Abstract MicroRNA-146b-5p (miR-146b-5p) is reported to be up-regulated during and to control the inflammation process, although its mechanisms have not been fully elucidated. This study examined the anti-inflammation effects of miR-146b-5p in lipopolysaccharide (LPS)-stimulated human dental pulp cells (hDPCs). An increase in hsa-miR-146b-5p expression following the mRNA expression of pro-inflammatory cytokines was observed in LPS-stimulated hDPCs.
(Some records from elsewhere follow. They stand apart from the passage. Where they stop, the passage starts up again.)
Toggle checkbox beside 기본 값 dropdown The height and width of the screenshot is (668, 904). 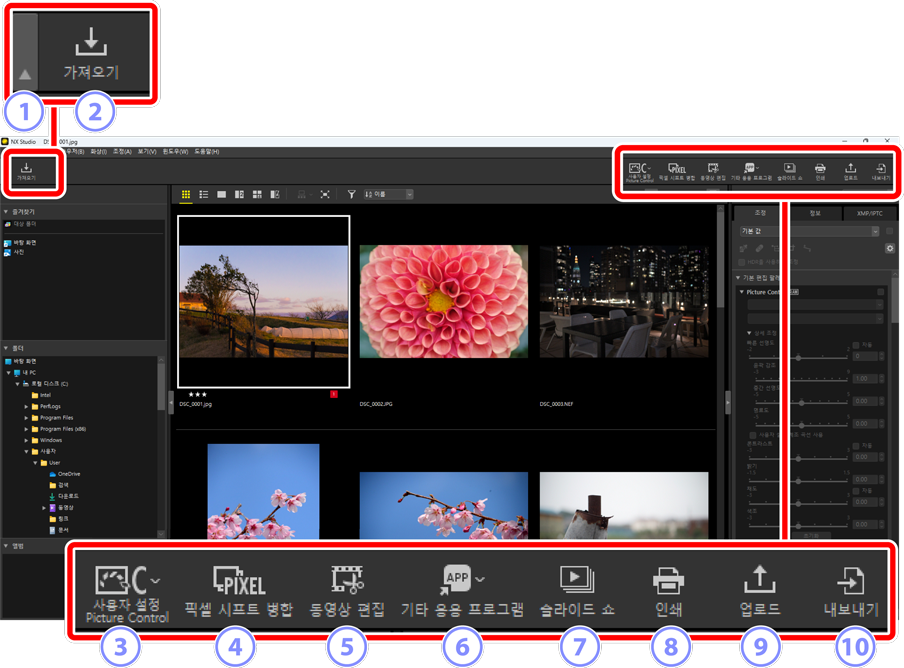[889, 231]
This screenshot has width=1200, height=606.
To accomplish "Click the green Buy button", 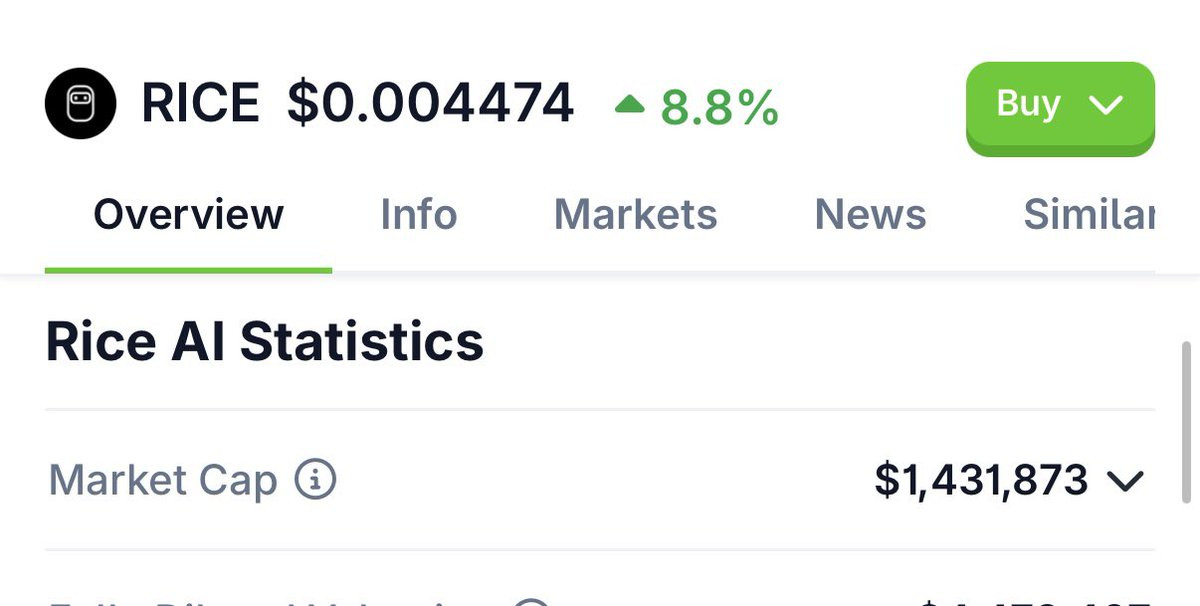I will [x=1060, y=107].
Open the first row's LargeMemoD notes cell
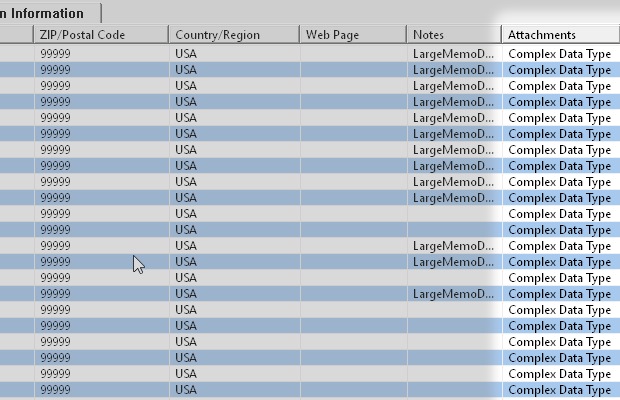The height and width of the screenshot is (400, 620). pyautogui.click(x=453, y=54)
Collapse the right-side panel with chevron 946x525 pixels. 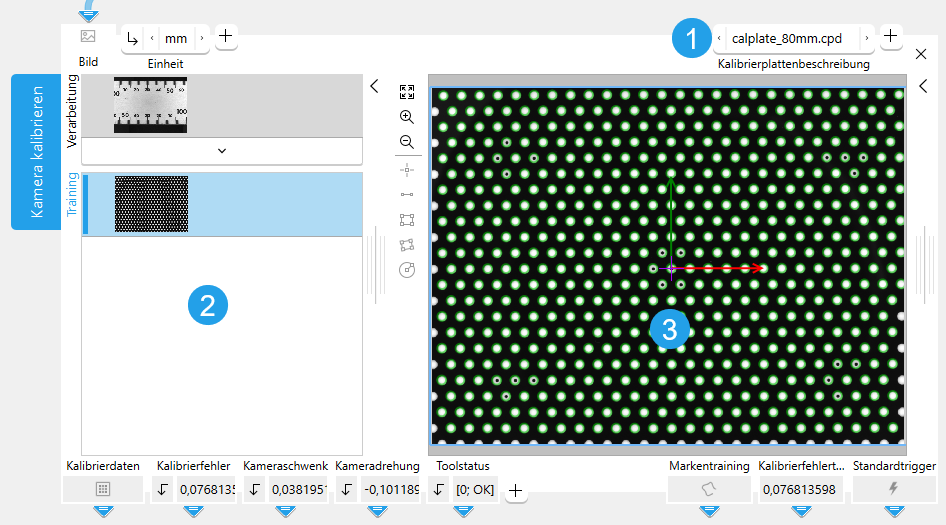point(923,86)
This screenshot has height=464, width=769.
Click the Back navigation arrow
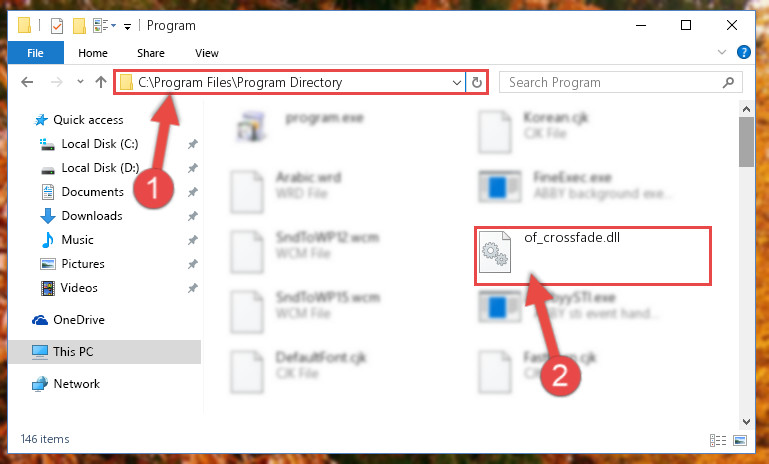[27, 82]
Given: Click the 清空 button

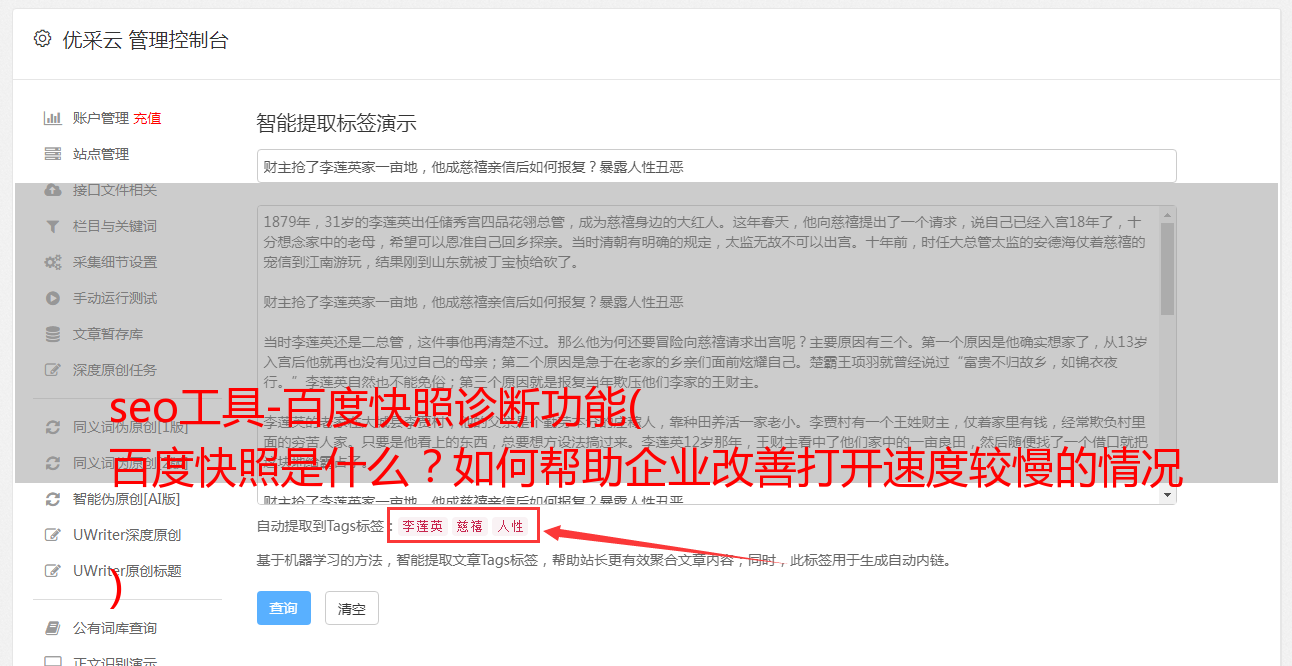Looking at the screenshot, I should pyautogui.click(x=352, y=608).
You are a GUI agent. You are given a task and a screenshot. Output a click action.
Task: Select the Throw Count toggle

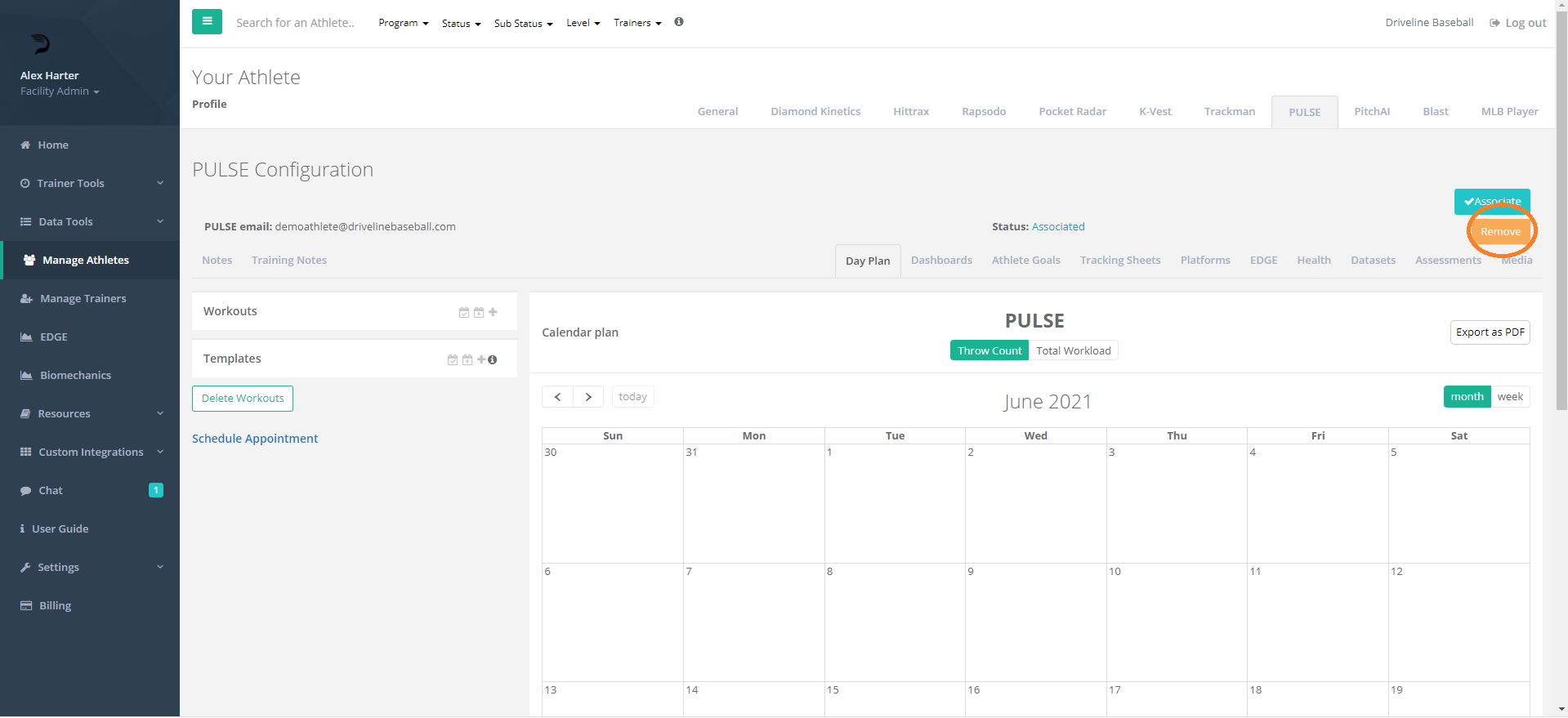[x=989, y=350]
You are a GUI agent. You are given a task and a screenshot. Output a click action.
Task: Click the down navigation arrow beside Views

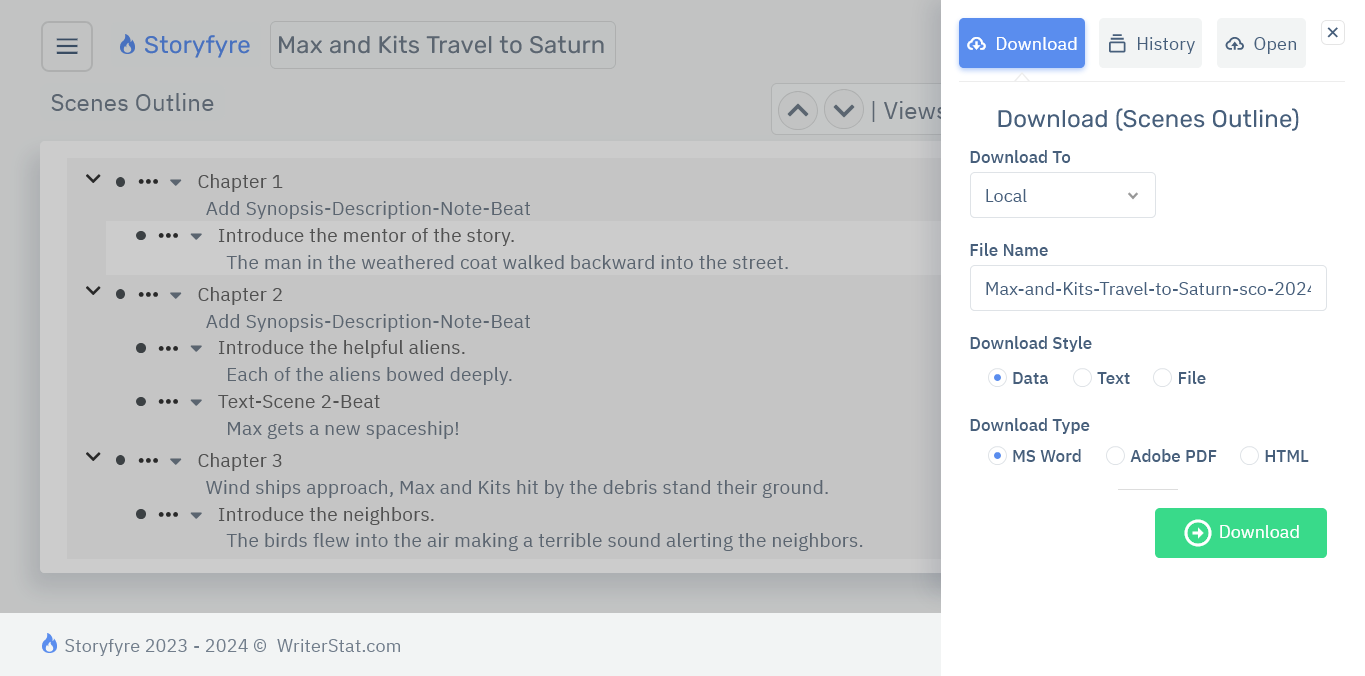point(843,109)
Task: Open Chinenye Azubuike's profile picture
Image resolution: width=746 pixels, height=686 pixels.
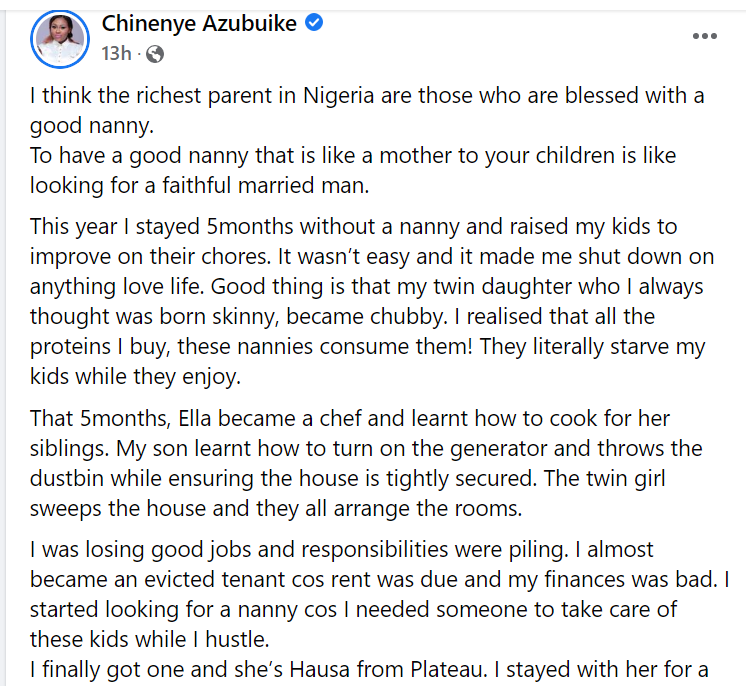Action: click(x=60, y=39)
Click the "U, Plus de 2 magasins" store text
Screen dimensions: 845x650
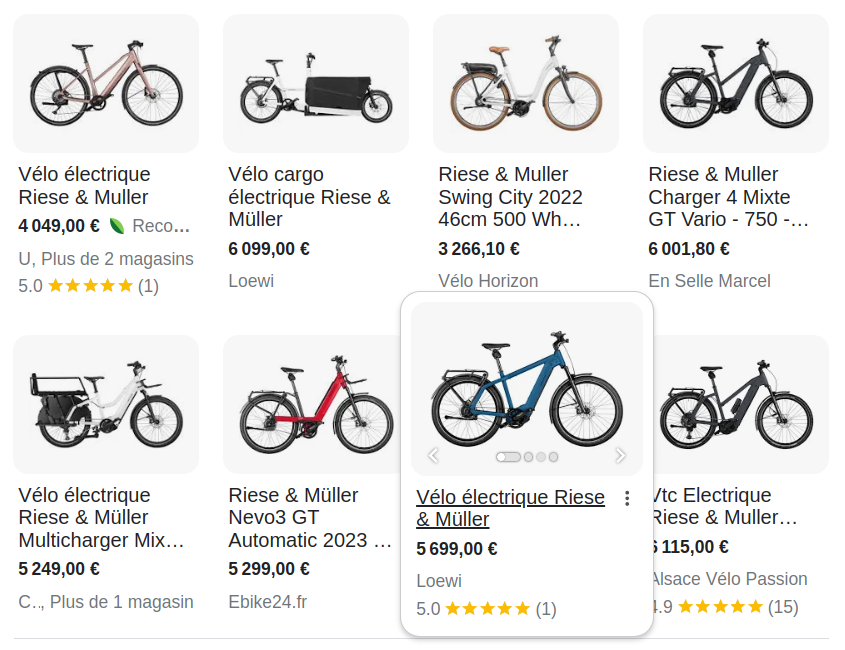pyautogui.click(x=106, y=259)
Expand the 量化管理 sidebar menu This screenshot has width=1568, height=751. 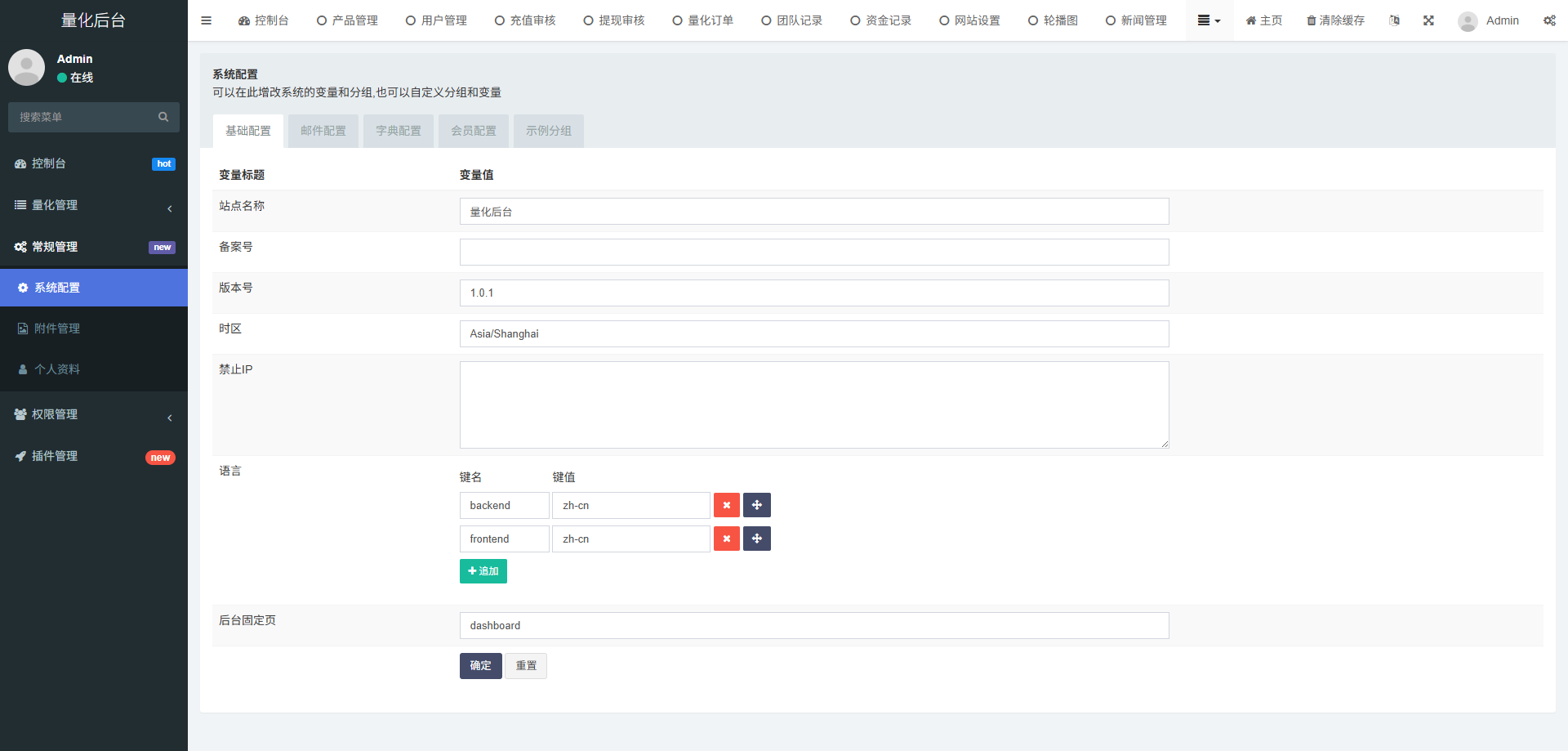[93, 205]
The expression of hsa-miR-146b-5p and pro-inflammatory cytokines was down-regulated by a nuclear factor-kappa B (NF-κB) inhibitor, and expression of hsa-miR-146b-5p was also decreased by a JAK1/2 inhibitor. Enforced expression of hsa-miR-146b-5p abolished phosphorylation of NF-κB p65 and down-regulated the expression of pro-inflammatory cytokines and NF-κB signaling components, such as interleukin-1 receptor-associated kinase 1 (IRAK1), tumor necrosis factor receptor-associated factor 6 (TRAF6), and REL-associated protein involved in NF-κB (RELA). Expression of rno-miR-146b-5p and pro-inflammatory cytokine mRNA was also up-regulated in experimentally-induced rat pulpal inflammation in vivo, and rno-miR-146b-5p blocked the mRNA expression of pro-inflammatory mediators and NF-κB signaling components in LPS-stimulated ex vivo cultured rat incisor pulp tissues. These findings suggest that the synthesis of miR-146b-5p is controlled via an IL6/STAT3 signaling cascade, and in turn, miR-146b-5p down-regulates the expression of pro-inflammatory mediators by targeting TRAF6, IRAK1, and RELA in LPS-stimulated hDPCs.